Tuesday, April 5, 2011

Japan Nuclear Plant Plugs Highly Radioactive Leak


Workers at Japan's tsunami-damaged nuclear power plant on Wednesday finally halted a leak that was sending a tide of radioactive water into the Pacific and exacerbating concerns over the safety of seafood, the operator said.

It was a rare bit of good news for the Fukushima Dai-ichi complex and the coastal areas surrounding it, where high levels of seawater contamination have angered fishermen and prompted the government to set limits for the first time on the amount of radiation permitted in fish.

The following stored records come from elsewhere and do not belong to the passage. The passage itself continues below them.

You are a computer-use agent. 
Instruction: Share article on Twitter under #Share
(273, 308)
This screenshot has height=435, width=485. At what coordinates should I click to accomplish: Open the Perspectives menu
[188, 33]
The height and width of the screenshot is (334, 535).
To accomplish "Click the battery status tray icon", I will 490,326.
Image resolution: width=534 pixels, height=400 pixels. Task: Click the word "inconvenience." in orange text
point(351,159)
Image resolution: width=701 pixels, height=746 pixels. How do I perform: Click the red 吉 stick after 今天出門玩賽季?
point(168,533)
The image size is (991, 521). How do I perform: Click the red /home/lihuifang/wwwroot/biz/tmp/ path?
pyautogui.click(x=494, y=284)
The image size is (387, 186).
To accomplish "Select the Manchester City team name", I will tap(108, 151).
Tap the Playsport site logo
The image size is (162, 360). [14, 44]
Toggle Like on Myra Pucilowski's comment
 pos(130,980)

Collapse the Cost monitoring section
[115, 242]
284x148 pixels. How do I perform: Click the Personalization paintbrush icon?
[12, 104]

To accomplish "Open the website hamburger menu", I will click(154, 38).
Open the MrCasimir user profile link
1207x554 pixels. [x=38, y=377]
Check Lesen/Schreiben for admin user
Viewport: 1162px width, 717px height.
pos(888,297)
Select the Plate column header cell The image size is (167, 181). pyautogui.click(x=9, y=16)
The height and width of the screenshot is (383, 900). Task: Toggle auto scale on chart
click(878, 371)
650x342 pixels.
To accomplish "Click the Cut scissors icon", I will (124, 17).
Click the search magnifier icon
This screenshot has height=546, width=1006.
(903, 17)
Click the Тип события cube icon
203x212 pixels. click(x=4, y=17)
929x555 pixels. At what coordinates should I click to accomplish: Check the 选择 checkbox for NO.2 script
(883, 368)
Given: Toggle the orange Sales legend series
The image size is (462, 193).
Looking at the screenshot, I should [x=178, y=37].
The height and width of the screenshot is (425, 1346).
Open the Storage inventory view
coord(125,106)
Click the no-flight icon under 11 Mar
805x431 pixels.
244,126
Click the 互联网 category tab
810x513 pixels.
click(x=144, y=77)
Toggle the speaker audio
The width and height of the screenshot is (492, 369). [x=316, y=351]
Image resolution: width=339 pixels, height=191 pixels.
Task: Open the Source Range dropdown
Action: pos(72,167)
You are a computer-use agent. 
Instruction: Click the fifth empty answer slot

But in a sign that workers still face several challenges before the overheating reactors are stabilized, Tokyo Electric Power Co. said it plans to inject nitrogen gas into one of the reactors. Nitrogen can prevent highly combustible hydrogen from exploding — as it did three times at the compound in the early days of the crisis.

There is no immediate possibility of an explosion, but the "nitrogen injection is being considered as a cautionary measure," said spokesman Hidehiko Nishiyama of Japan's Nuclear and Industrial Safety Agency.

TEPCO said the process could begin as early as Wednesday evening in Unit 1 — where pressure and temperatures are the highest — according to spokesman Junichi Matsumoto. The same measures will eventually be taken at the other two troubled reactors.

The 9.0-magnitude earthquake and tsunami that followed are believed to have killed as many as 25,000 people. Hundreds of miles (kilometers) of coastline have been destroyed and the country's fishing industry devastated.

Since the crush of water flooded the plant and knocked out cooling systems, workers there have been desperately trying to cool overheated reactors. The effort has required spraying large amounts of water and allowing it to gush out wherever it can escape, sometimes into the sea.

While officials have said the crack in a maintenance pit plugged early Wednesday was the only one found, they have not explicitly ruled out that radioactive water is leaking into the sea from another point.